Is Copr on AWS now? Seems so. If the new DC of Fedora is Amazon-owned and Amazon-controlled, there may be something to conclude. Depending on one's opinion regarding Amazon and AWS, which turns Free/libre things into proprietary.

This message from last year says the hosting of various services is moving to the city/area in VA where AWS has many datacentres that already route some Fedora traffic. While we don't know for sure what's going on, as we need to better understand what plans are made in the boardroom (behind closed doors), it seems likely there's a move to Amazon.

Four years ago The Atlantic published "Where Are Amazon's Data Centers?" and it took note of Ashburn and Sterling. About a year later Wikileaks revealed that both places have lots of datacentres in them, mostly Ashburn (shown above is our screenshot of these).

Going back to Kevin, less than a year ago he wrote: "Fedora Infrastructure currently has the majority of its hardware in a datacenter in Arizona, USA. Red Hat leases this space for use by a number of teams, including Fedora."
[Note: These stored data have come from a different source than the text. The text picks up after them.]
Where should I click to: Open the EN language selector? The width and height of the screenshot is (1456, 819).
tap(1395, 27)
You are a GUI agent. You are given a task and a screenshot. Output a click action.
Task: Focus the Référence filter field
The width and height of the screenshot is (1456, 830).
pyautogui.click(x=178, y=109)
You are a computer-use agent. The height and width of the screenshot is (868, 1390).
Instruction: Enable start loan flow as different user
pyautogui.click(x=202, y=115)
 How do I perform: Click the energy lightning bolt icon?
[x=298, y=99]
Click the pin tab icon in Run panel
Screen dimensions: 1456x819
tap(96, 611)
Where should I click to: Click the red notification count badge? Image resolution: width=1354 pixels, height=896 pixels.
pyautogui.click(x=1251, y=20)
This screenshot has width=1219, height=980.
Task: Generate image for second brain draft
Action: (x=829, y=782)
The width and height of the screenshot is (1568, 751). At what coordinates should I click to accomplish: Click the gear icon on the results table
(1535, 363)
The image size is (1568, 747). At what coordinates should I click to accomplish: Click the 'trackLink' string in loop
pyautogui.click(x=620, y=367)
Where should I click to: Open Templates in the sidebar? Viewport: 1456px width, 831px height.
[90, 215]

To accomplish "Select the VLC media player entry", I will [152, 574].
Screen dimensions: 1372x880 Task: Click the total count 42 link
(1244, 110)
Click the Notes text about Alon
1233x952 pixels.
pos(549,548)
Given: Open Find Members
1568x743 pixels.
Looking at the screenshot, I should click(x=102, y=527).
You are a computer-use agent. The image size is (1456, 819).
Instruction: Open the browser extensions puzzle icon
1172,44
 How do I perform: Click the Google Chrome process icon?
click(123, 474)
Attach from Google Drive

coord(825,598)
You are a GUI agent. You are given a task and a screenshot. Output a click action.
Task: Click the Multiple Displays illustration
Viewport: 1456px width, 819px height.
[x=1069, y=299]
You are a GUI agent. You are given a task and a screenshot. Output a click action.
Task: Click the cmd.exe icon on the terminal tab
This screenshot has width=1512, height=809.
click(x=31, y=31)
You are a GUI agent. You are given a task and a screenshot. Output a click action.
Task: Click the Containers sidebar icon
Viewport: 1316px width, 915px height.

"This message from last year says the hosting of various services is moving to the city/area in VA where AWS has many datacentres that already route some Fedora traffic."We can confirm, based on lots of checks, that many services still link to that datacentre.

"However," Kevin continued, "they've been seeking a more modern and cost effective location for some time and have decided on one: So, we will be migrating to a new datacenter located in Ashburn, Virginia in 2020."

Oh, Ashburn. Where Amazon has a densely-distributed cluster of datacentres.

Is Red Hat moving to 'the cloud' and, if so, why not its own? Does IBM feel like it needs to outsource that to a competitor/partner?

The details on this are still not certain and I could not get anybody from Fedora (in IRC) to confirm or deny. Quite frankly, many of them may not be aware.